Friday, April 12, 2019 - 12:00pm to 1:00pm
Location:Traffic21 Classroom 6501 Gates Hillman Centers
Speaker:YANZHE YANG, Ph.D. Student http://yangyanzhe.github.io/
Motion Synthesis of Conversations for Background Characters
Social scenes are common in many video games and movies. To realistically recreate such scenes in computer graphics, it is critical to animate the conversing human characters. A social scene typically contains foreground characters and background characters. While foreground characters are the focus of the scene and thus are carefully created by artists, the sole purpose of background characters is to render the atmosphere and to add realism to the environment. However, with traditional content creation tools, the artists often need to spend as much time animating the background characters as the foreground characters, despite that the exact behavior of the background characters is not critical to the experience -- they only need behave naturally so that they do not detract the audience. In this talk, I will introduce a system I have developed that helps artists to rapidly generate the animations for the talking characters in the background. The system automatically generates the body motions for two talking characters from an audio recording of a conversation. In order to produce natural looking animations, the system must ensure that the character's body motions are smooth and are synchronized with the rhythm of the audio. For example, a speaker often uses hand gestures as they are stating an important point, and a listener will nod to acknowledge what the speaker is saying.

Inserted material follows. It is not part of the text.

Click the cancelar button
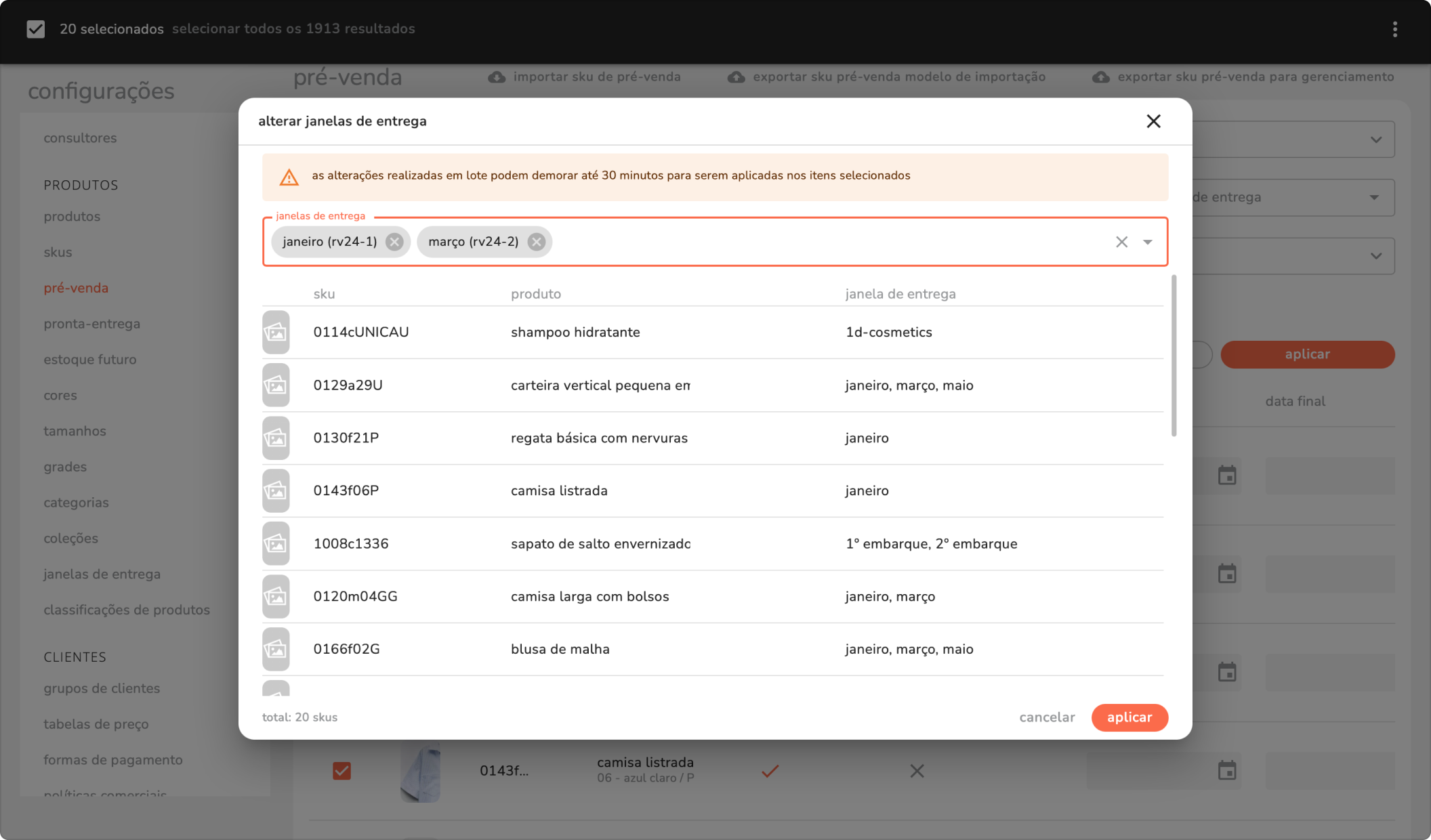Screen dimensions: 1431x840 pyautogui.click(x=1047, y=717)
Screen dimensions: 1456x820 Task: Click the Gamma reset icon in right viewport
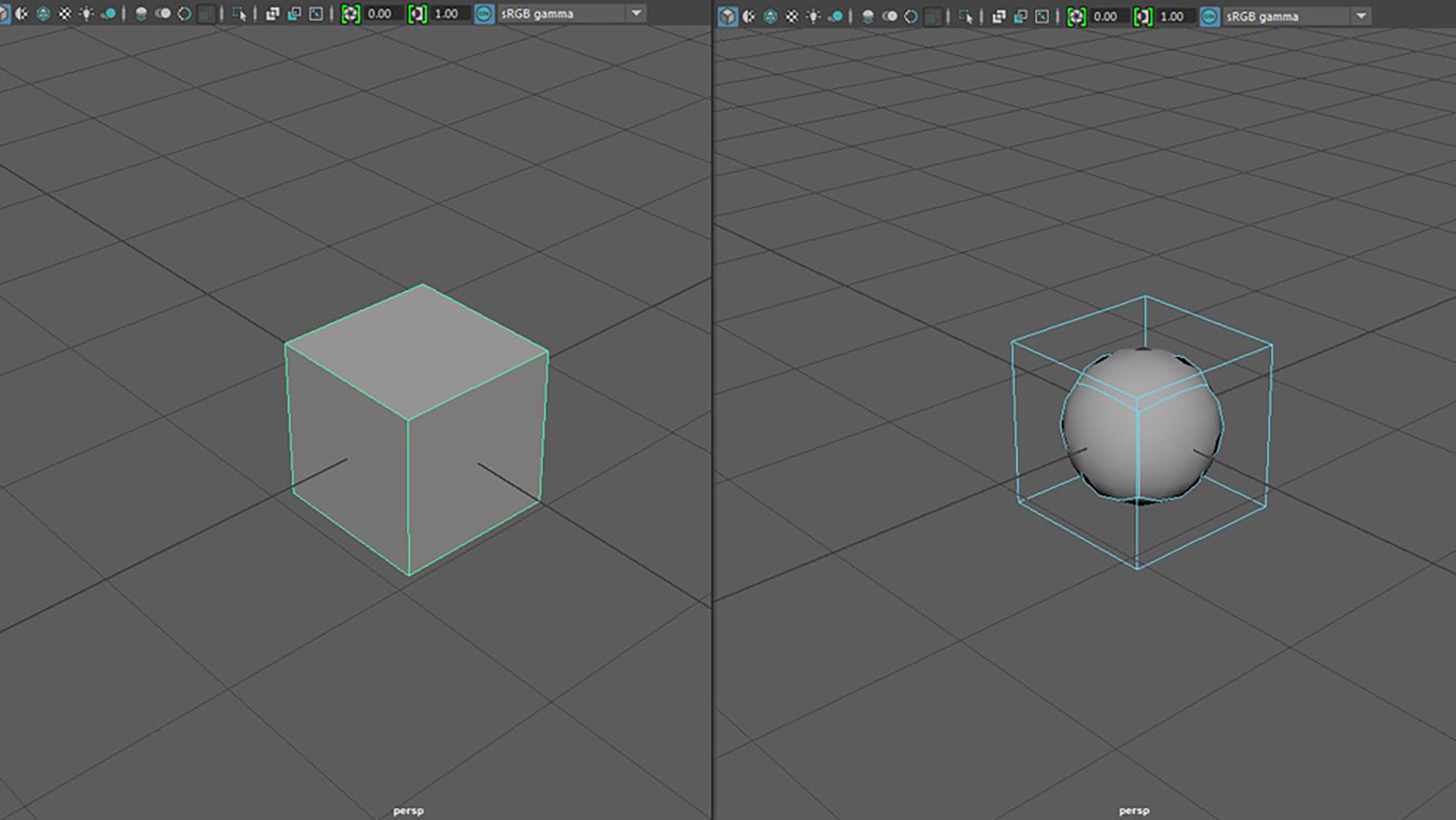coord(1143,16)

My talk will start with how we captured/recorded a dataset of real conversations and how we studied the statistics of the synchrony between body motion and audio signals from the database, then focus on the key algorithm of our system that generates novel motion sequences from input audios based on the captured data. I will conclude my talk with results from a user study that demonstrates the effectiveness of our system.
Presented in Partial Fulfillment of the CSD Speaking Skills Requirement.